What the task requires —
Could you return only the lines that run from the line with "SELECLINE Mandos TV (67, 801)" through the final line of the data, exactly as they stand?

Material provided —
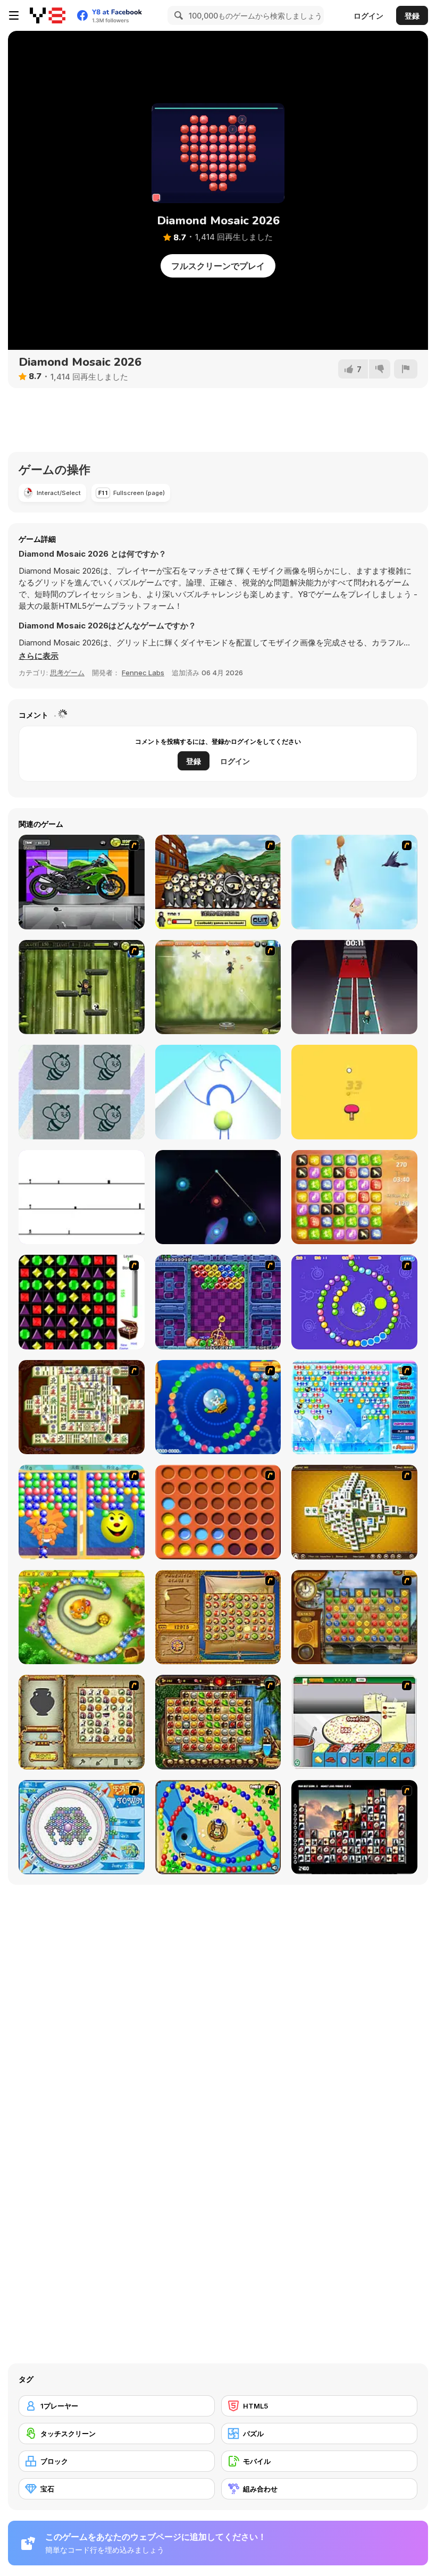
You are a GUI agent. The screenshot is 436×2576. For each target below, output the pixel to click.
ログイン (368, 15)
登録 (412, 15)
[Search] (177, 15)
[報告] (405, 369)
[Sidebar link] (13, 15)
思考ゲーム (67, 672)
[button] (38, 656)
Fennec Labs (143, 672)
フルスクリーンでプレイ (218, 266)
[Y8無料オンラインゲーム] (47, 15)
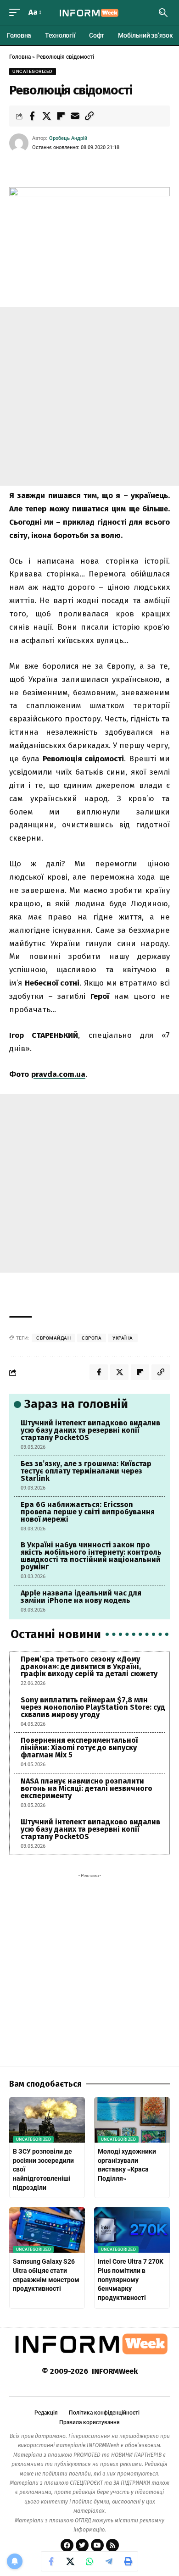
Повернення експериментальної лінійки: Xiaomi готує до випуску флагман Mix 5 (79, 1747)
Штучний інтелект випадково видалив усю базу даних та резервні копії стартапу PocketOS (90, 1430)
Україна (122, 1338)
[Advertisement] (89, 396)
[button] (17, 12)
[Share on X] (46, 116)
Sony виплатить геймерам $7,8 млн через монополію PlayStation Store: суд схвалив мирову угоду (93, 1707)
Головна (20, 57)
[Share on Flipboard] (60, 116)
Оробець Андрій (68, 138)
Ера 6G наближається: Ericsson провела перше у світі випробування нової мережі (88, 1511)
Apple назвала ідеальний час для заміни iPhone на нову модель (81, 1597)
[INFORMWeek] (89, 12)
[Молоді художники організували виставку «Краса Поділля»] (132, 2120)
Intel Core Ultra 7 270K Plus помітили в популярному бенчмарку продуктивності (130, 2279)
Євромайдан (53, 1338)
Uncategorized (32, 71)
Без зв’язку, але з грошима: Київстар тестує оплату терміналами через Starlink (86, 1471)
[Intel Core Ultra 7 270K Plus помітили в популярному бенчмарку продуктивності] (132, 2230)
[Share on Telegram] (108, 2561)
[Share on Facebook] (32, 116)
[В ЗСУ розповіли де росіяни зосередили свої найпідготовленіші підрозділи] (47, 2120)
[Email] (74, 116)
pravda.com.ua (58, 1074)
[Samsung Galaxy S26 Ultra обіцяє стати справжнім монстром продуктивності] (47, 2230)
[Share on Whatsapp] (89, 2561)
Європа (91, 1338)
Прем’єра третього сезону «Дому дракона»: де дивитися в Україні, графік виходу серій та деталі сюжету (89, 1666)
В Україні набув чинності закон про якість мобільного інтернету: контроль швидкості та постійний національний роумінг (91, 1555)
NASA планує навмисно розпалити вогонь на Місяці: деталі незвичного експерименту (86, 1788)
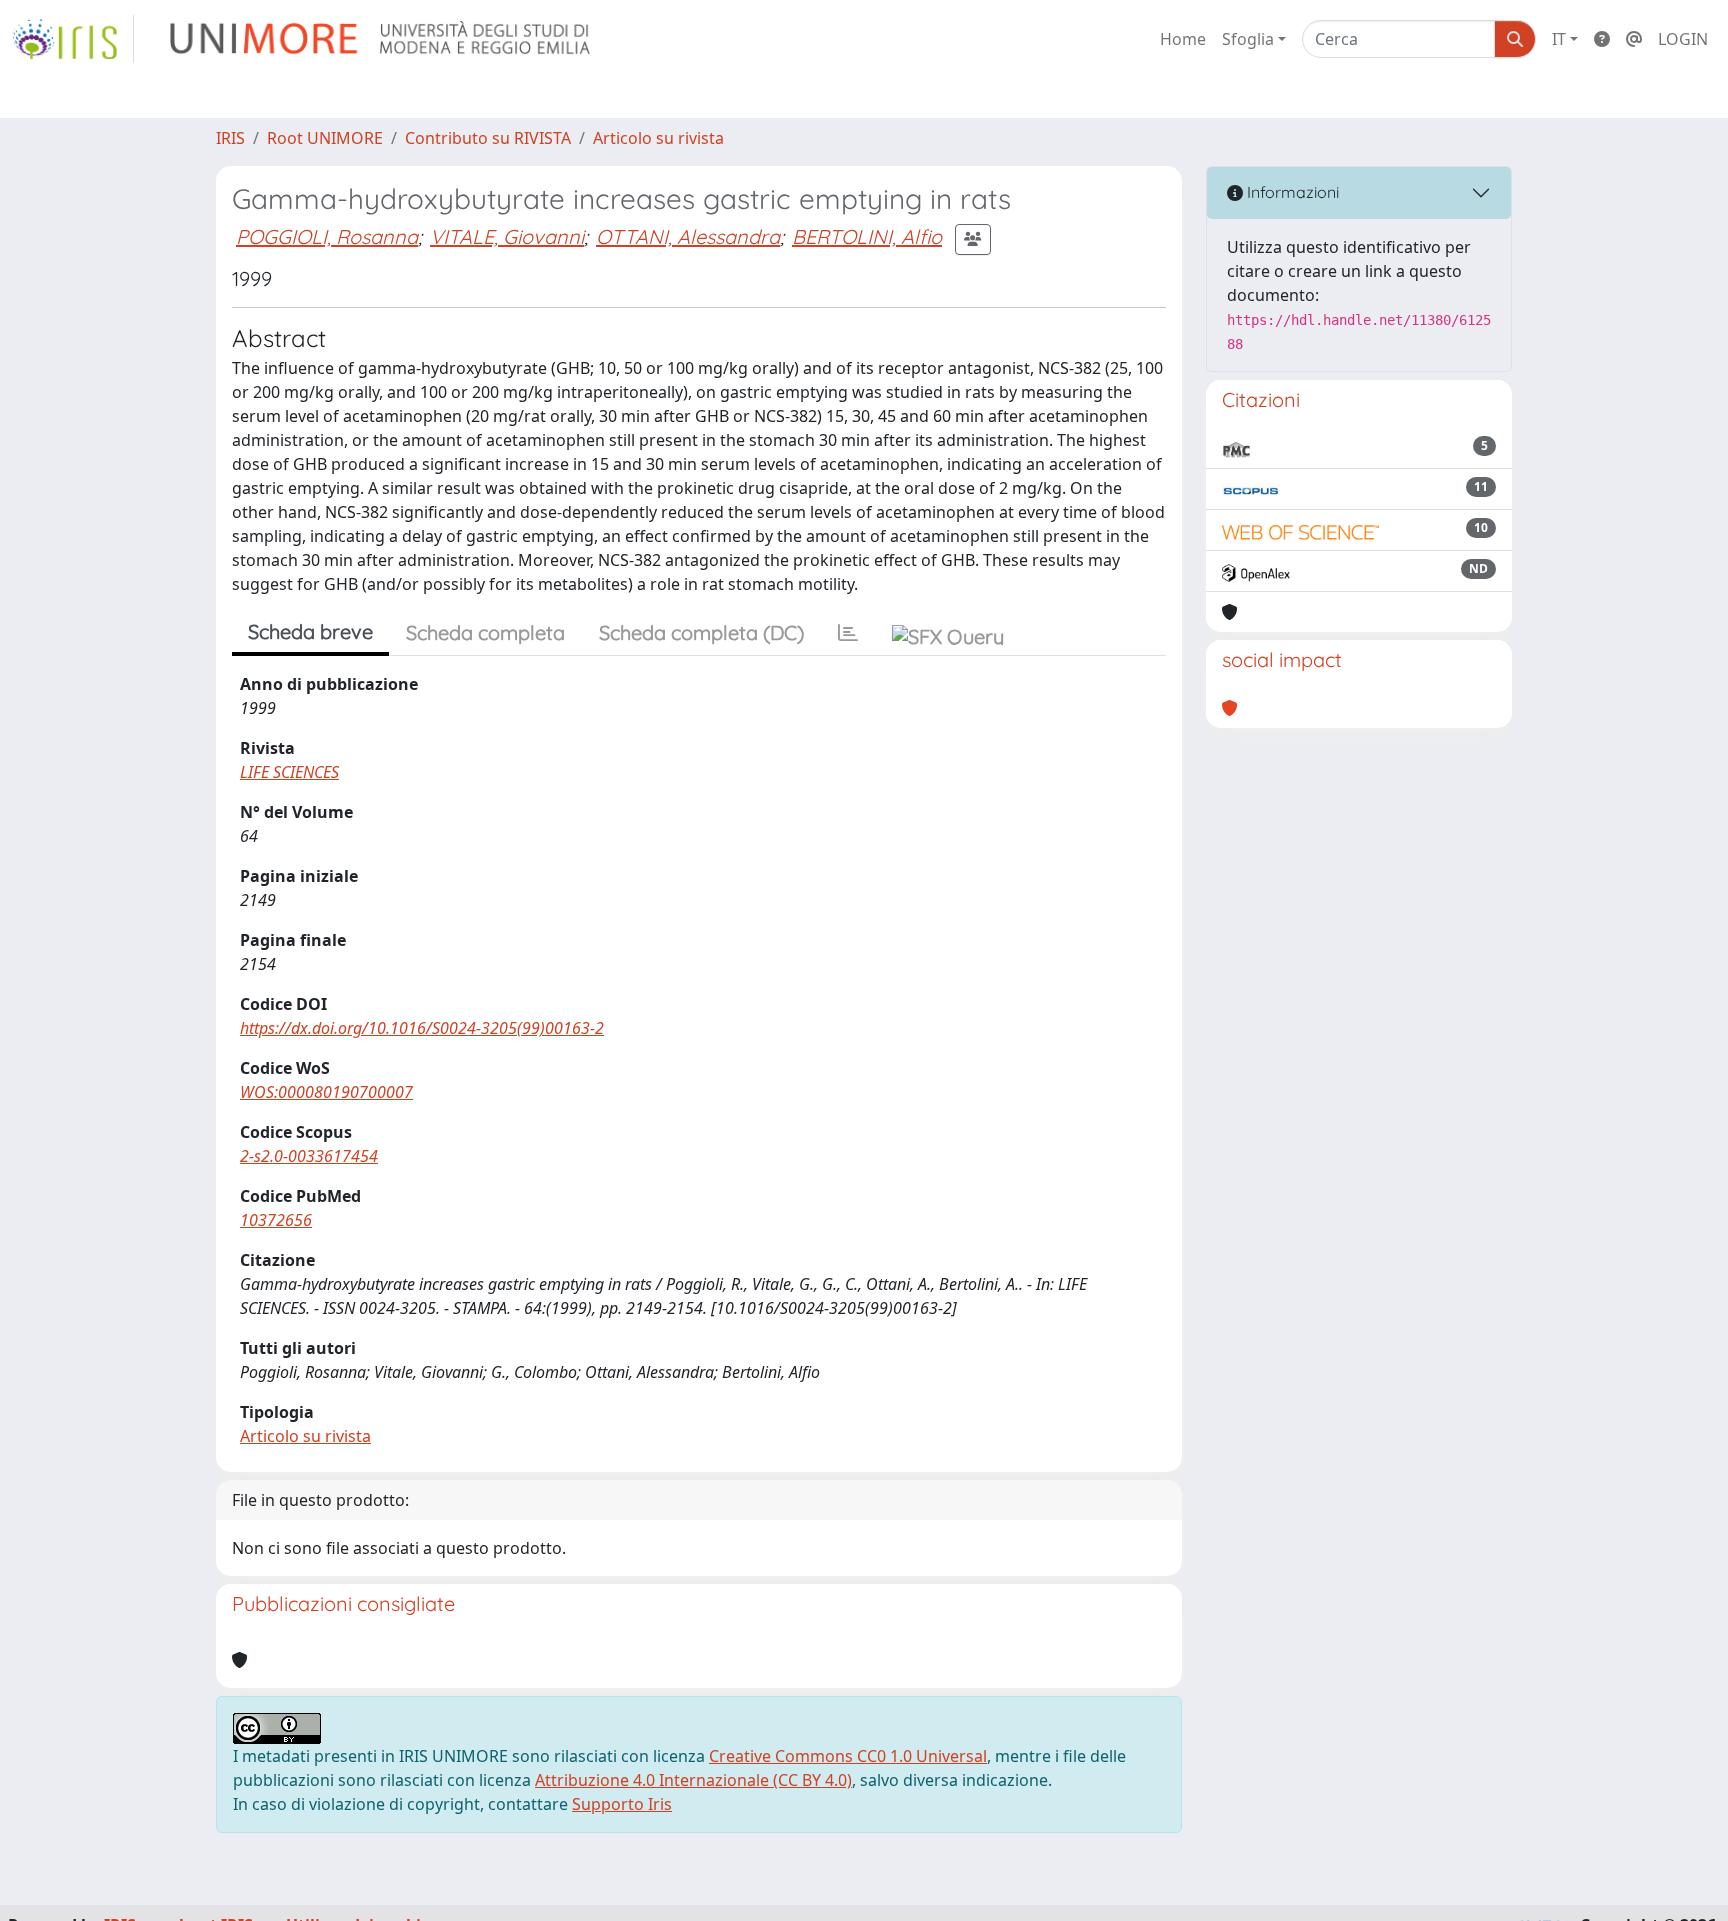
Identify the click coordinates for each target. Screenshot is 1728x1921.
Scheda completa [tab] (485, 632)
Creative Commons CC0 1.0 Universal (848, 1756)
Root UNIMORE (325, 138)
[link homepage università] (381, 39)
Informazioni (1291, 192)
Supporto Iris (622, 1804)
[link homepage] (73, 39)
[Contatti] (1634, 39)
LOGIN (1683, 39)
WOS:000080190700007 (326, 1092)
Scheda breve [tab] (310, 631)
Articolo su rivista (658, 138)
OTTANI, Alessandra (688, 236)
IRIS (230, 138)
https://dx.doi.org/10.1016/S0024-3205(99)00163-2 (422, 1028)
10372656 (276, 1220)
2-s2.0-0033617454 (309, 1156)
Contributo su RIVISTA (488, 138)
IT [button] (1559, 39)
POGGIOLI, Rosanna (327, 236)
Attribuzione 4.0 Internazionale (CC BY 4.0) (693, 1780)
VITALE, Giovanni (507, 236)
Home (1183, 39)
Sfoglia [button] (1248, 39)
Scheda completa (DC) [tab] (701, 632)
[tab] (848, 633)
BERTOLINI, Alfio (867, 236)
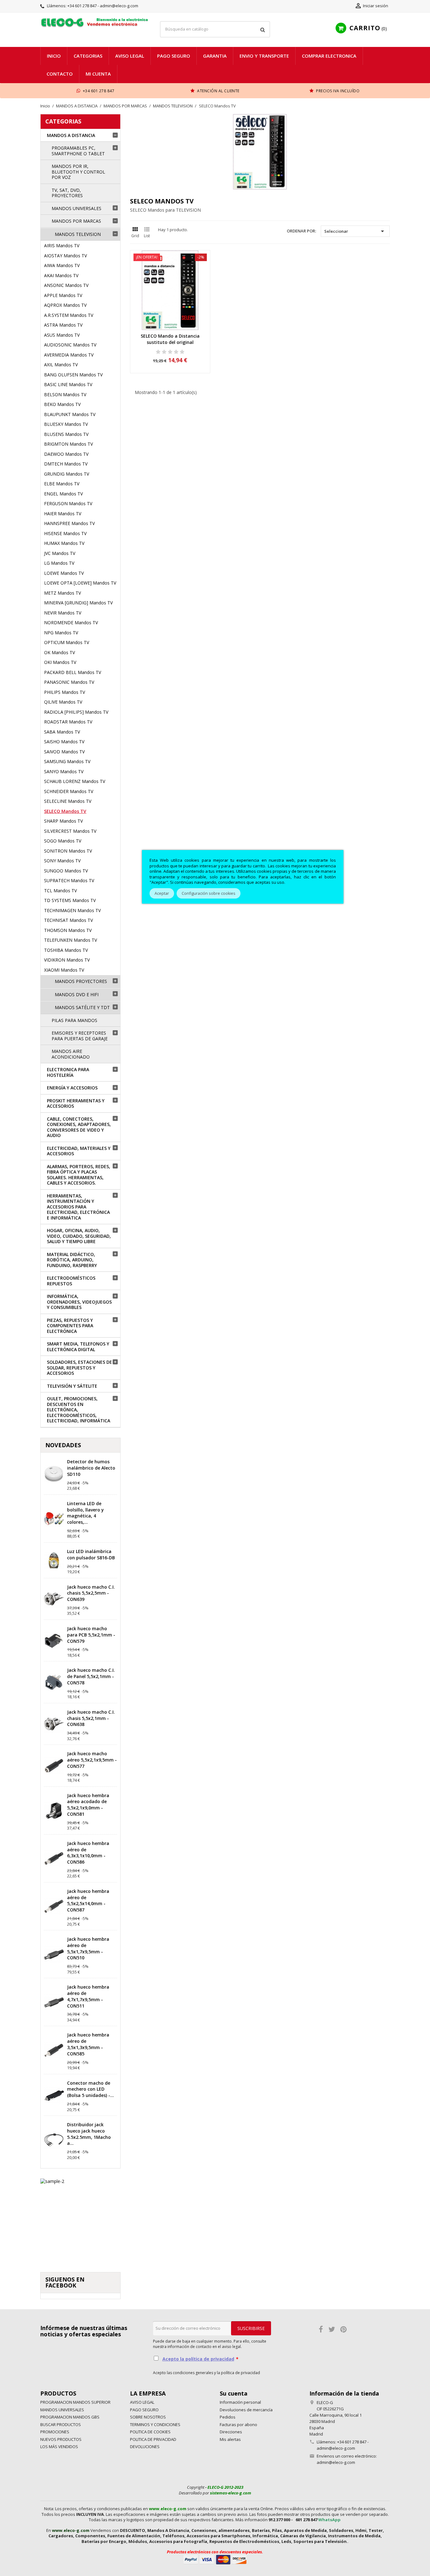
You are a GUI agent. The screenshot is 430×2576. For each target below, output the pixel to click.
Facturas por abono (238, 2424)
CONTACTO (60, 74)
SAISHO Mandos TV (64, 742)
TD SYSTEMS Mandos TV (70, 900)
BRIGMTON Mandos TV (68, 444)
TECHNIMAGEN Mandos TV (72, 910)
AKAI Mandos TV (61, 275)
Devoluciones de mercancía (246, 2410)
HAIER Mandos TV (62, 514)
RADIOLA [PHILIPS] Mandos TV (76, 712)
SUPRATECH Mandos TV (69, 880)
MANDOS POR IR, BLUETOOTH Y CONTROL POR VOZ (78, 171)
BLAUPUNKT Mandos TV (69, 414)
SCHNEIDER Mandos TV (68, 791)
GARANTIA (215, 56)
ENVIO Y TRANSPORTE (264, 56)
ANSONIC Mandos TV (66, 285)
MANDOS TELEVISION (78, 234)
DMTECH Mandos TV (66, 464)
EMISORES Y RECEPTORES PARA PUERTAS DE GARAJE (80, 1036)
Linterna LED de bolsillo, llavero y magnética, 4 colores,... (85, 1512)
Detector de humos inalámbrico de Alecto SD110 (91, 1468)
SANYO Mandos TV (63, 771)
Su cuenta (233, 2393)
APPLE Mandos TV (63, 295)
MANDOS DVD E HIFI (77, 994)
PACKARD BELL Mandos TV (72, 672)
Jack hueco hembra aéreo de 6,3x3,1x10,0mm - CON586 (88, 1852)
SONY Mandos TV (62, 861)
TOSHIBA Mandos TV (66, 950)
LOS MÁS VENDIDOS (59, 2446)
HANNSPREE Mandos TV (69, 523)
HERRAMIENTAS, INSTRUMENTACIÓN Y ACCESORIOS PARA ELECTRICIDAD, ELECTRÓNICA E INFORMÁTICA (78, 1207)
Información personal (240, 2402)
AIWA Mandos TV (62, 265)
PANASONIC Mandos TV (69, 682)
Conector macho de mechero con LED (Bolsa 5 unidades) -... (90, 2089)
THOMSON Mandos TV (68, 930)
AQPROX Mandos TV (65, 305)
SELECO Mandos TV (65, 811)
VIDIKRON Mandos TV (67, 960)
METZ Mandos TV (62, 593)
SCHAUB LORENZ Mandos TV (74, 781)
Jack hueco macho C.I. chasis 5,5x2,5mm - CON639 (91, 1593)
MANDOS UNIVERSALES (76, 208)
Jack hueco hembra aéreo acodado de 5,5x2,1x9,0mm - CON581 (88, 1804)
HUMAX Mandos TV (64, 543)
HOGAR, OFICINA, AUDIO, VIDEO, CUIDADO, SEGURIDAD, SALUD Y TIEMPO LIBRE (79, 1235)
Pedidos (227, 2417)
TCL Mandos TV (60, 891)
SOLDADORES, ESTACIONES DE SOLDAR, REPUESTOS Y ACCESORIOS (79, 1367)
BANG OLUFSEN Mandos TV (73, 375)
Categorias (88, 56)
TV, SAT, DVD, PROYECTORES (67, 193)
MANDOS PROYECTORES (81, 981)
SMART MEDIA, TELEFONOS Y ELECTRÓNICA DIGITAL (78, 1346)
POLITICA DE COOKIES (150, 2432)
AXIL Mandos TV (61, 365)
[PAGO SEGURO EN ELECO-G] (215, 2559)
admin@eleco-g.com (336, 2462)
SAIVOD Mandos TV (64, 752)
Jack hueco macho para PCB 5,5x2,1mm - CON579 (91, 1634)
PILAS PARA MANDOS (74, 1020)
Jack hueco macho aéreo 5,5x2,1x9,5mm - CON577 (92, 1760)
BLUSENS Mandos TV (66, 434)
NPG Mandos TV (61, 633)
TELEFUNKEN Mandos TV (70, 940)
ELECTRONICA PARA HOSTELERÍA (68, 1072)
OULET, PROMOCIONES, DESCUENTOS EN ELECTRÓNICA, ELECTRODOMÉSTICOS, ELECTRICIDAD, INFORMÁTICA (78, 1410)
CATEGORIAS (63, 121)
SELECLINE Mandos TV (67, 801)
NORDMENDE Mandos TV (71, 622)
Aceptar (162, 893)
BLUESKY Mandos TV (66, 424)
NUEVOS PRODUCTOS (61, 2439)
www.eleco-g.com (167, 2508)
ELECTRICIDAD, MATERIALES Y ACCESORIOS (78, 1151)
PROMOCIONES (54, 2432)
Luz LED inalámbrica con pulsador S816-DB (91, 1554)
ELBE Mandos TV (61, 484)
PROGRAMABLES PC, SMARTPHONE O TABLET (78, 151)
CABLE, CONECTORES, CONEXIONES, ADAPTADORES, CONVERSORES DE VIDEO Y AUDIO (79, 1127)
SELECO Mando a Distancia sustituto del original (170, 339)
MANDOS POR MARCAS (76, 221)
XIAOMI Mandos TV (64, 970)
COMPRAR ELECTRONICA (329, 56)
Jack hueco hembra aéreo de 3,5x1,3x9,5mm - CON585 (88, 2044)
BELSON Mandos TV (65, 394)
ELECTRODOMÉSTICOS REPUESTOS (71, 1281)
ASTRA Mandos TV (63, 325)
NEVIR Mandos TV (62, 613)
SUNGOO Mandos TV (66, 871)
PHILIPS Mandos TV (64, 692)
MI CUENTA (98, 74)
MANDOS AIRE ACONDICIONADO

Output below —
SELECLINE Mandos TV (67, 801)
NORDMENDE Mandos TV (71, 622)
Aceptar (162, 893)
BLUESKY Mandos TV (66, 424)
NUEVOS PRODUCTOS (61, 2439)
www.eleco-g.com (167, 2508)
ELECTRICIDAD, MATERIALES Y ACCESORIOS (78, 1151)
PROMOCIONES (54, 2432)
Luz LED inalámbrica con pulsador S816-DB (91, 1554)
ELBE Mandos TV (61, 484)
PROGRAMABLES PC, SMARTPHONE O TABLET (78, 151)
CABLE, CONECTORES, CONEXIONES, ADAPTADORES, CONVERSORES DE VIDEO Y AUDIO (79, 1127)
SELECO Mando a Distancia sustituto del original (170, 339)
MANDOS POR MARCAS (76, 221)
XIAOMI Mandos TV (64, 970)
COMPRAR ELECTRONICA (329, 56)
Jack hueco hembra aéreo de 3,5x1,3x9,5mm - CON585 (88, 2044)
BELSON Mandos TV (65, 394)
ELECTRODOMÉSTICOS REPUESTOS (71, 1281)
ASTRA Mandos TV (63, 325)
NEVIR Mandos TV (62, 613)
SUNGOO Mandos TV (66, 871)
PHILIPS Mandos TV (64, 692)
MI CUENTA (98, 74)
MANDOS AIRE ACONDICIONADO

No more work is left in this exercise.